CDR coding


In computer science CDR coding is a compressed data representation for Lisp linked lists. It was developed and patented by the MIT Artificial Intelligence Laboratory, and implemented in computer hardware in a number of Lisp machines derived from the MIT CADR.
CDR coding is in fact a fairly general idea; whenever a data object A ends in a reference to another data structure B, we can instead place the structure B itself there, overlapping and running off the end of A. By doing this we free the space required by the reference, which can add up if done many times, and also improve locality of reference, enhancing performance on modern machines. The transformation is especially effective for the cons-based lists it was created for; we free about half of the space for each node we perform this transformation on.
It is not always possible to perform this substitution, because there might not be a large enough chunk of free space beyond the end of A. Thus, some objects will end in a real reference, and some with the referenced object, and the machine must be able to tell by reading the final cell which one it is. This can be accomplished with some inefficiency in software by the use of tagged pointers, which allow a pointer in a final position to be specifically tagged as such, but is best done in hardware.

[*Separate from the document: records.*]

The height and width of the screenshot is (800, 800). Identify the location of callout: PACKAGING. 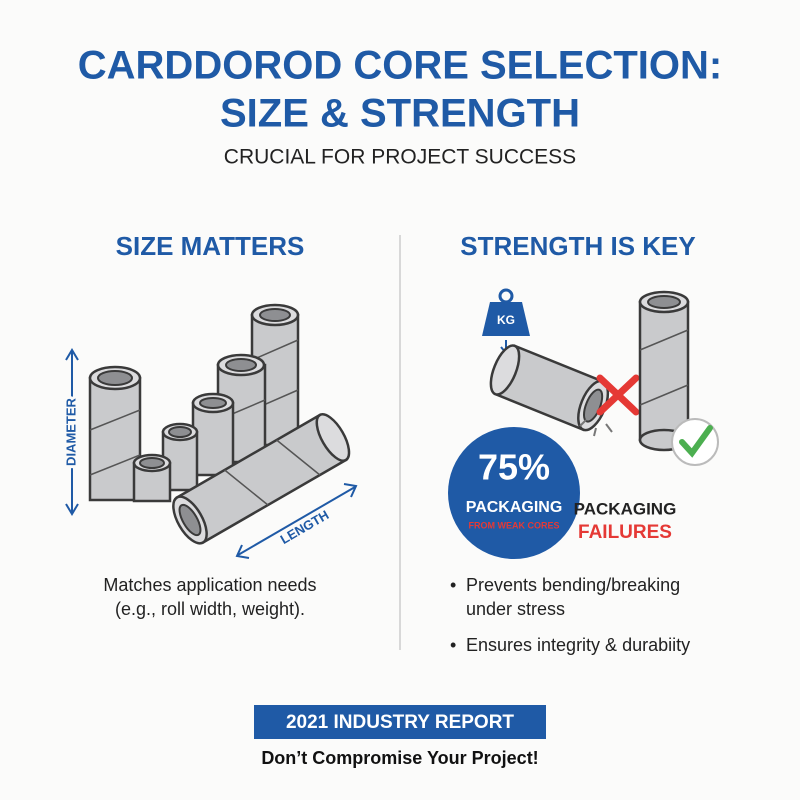
(626, 508).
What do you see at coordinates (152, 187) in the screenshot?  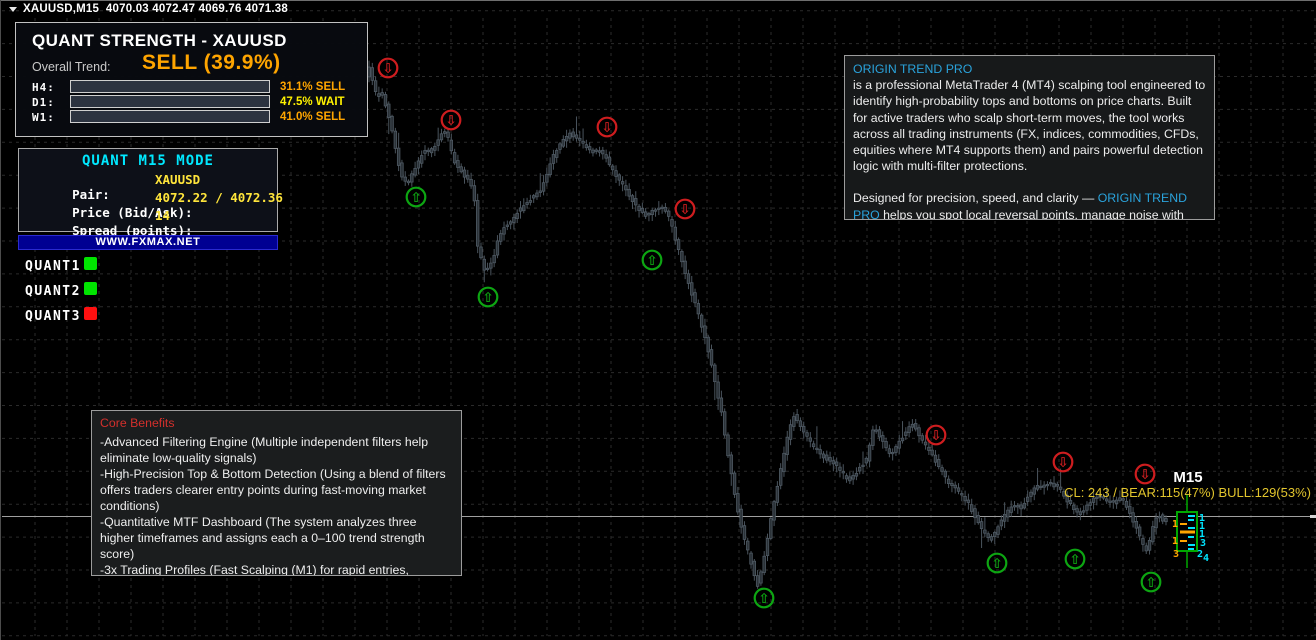 I see `pair-row: Pair: XAUUSD` at bounding box center [152, 187].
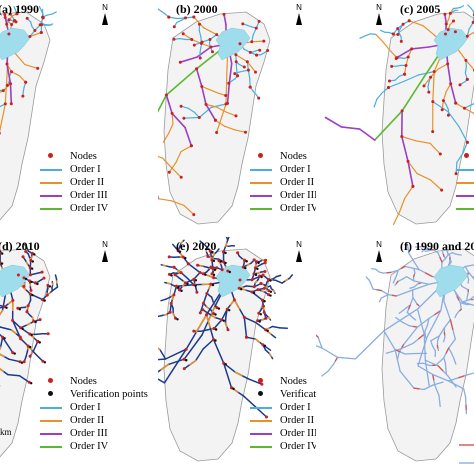 The width and height of the screenshot is (474, 474). I want to click on reservoir-lake, so click(451, 281).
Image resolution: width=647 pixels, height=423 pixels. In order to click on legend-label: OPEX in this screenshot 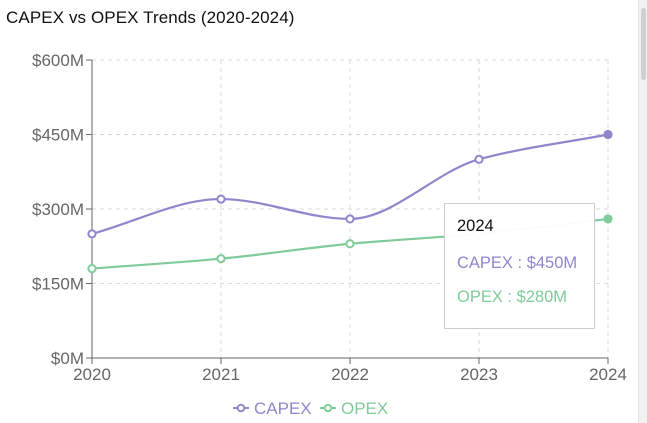, I will do `click(364, 408)`.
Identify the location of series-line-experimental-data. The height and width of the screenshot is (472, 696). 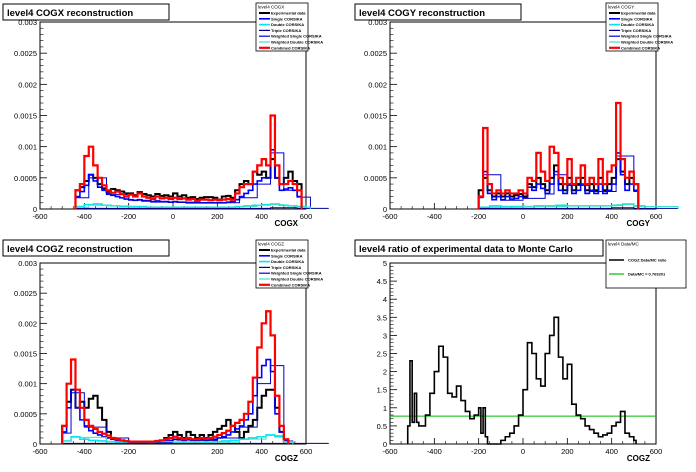
(176, 416).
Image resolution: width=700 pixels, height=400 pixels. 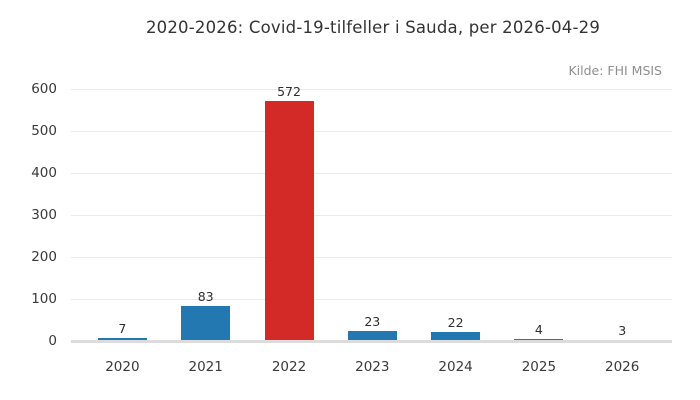 I want to click on bar-2024, so click(x=456, y=336).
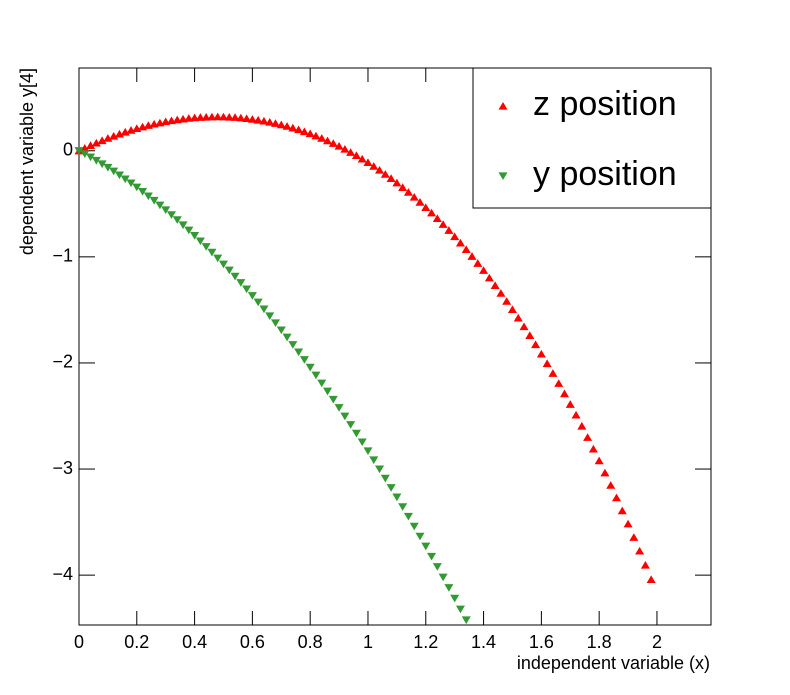 The width and height of the screenshot is (790, 695). Describe the element at coordinates (27, 162) in the screenshot. I see `y-axis-title: dependent variable y[4]` at that location.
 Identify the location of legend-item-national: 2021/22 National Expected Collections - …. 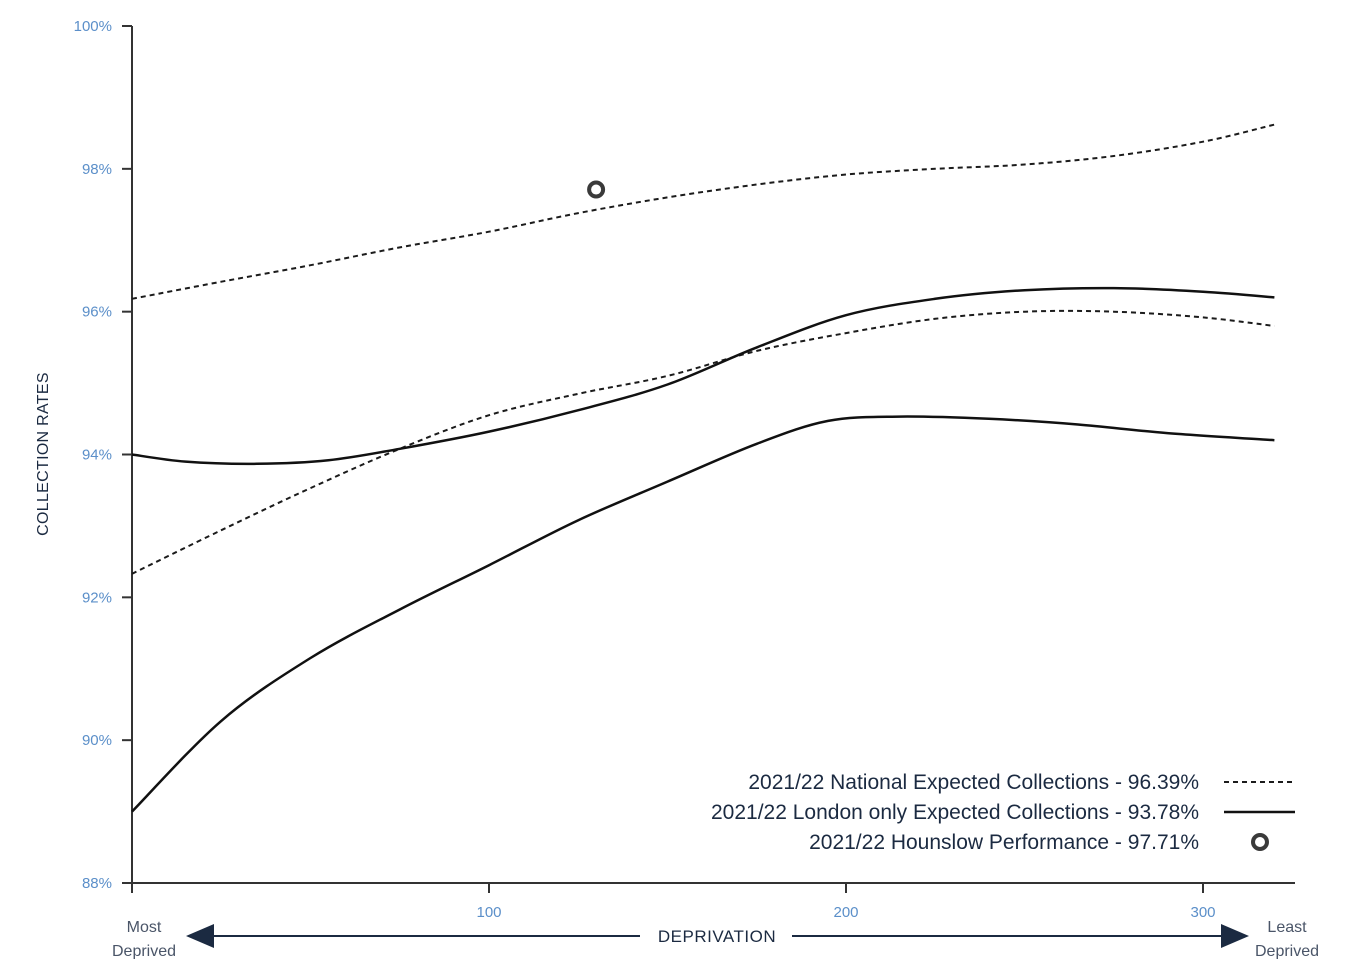
(1022, 782).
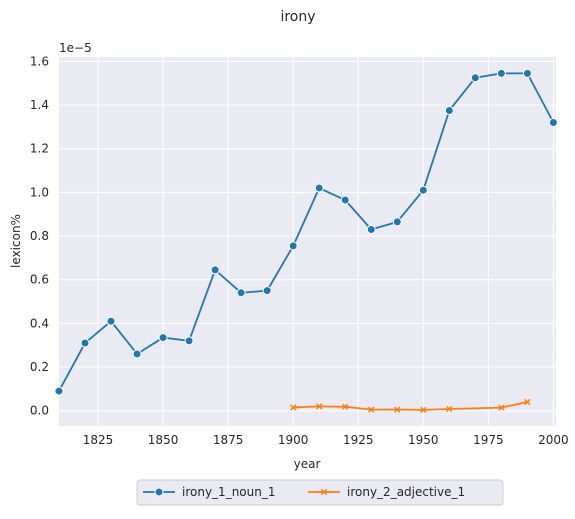 This screenshot has width=575, height=519. What do you see at coordinates (40, 61) in the screenshot?
I see `y-tick-label: 1.6` at bounding box center [40, 61].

In the presence of mutable objects, CDR coding becomes more complex. If a reference is updated to point to another object, but currently has an object stored in that field, the object must be relocated, along with any other pointers to it. Not only are such moves typically expensive or impossible, but over time they cause fragmentation of the store. This problem is typically avoided by using CDR coding only on immutable data structures.
Unrolled linked lists are simpler and often higher-performance than CDR coding. For short lists, CDR coding uses the least amount of space.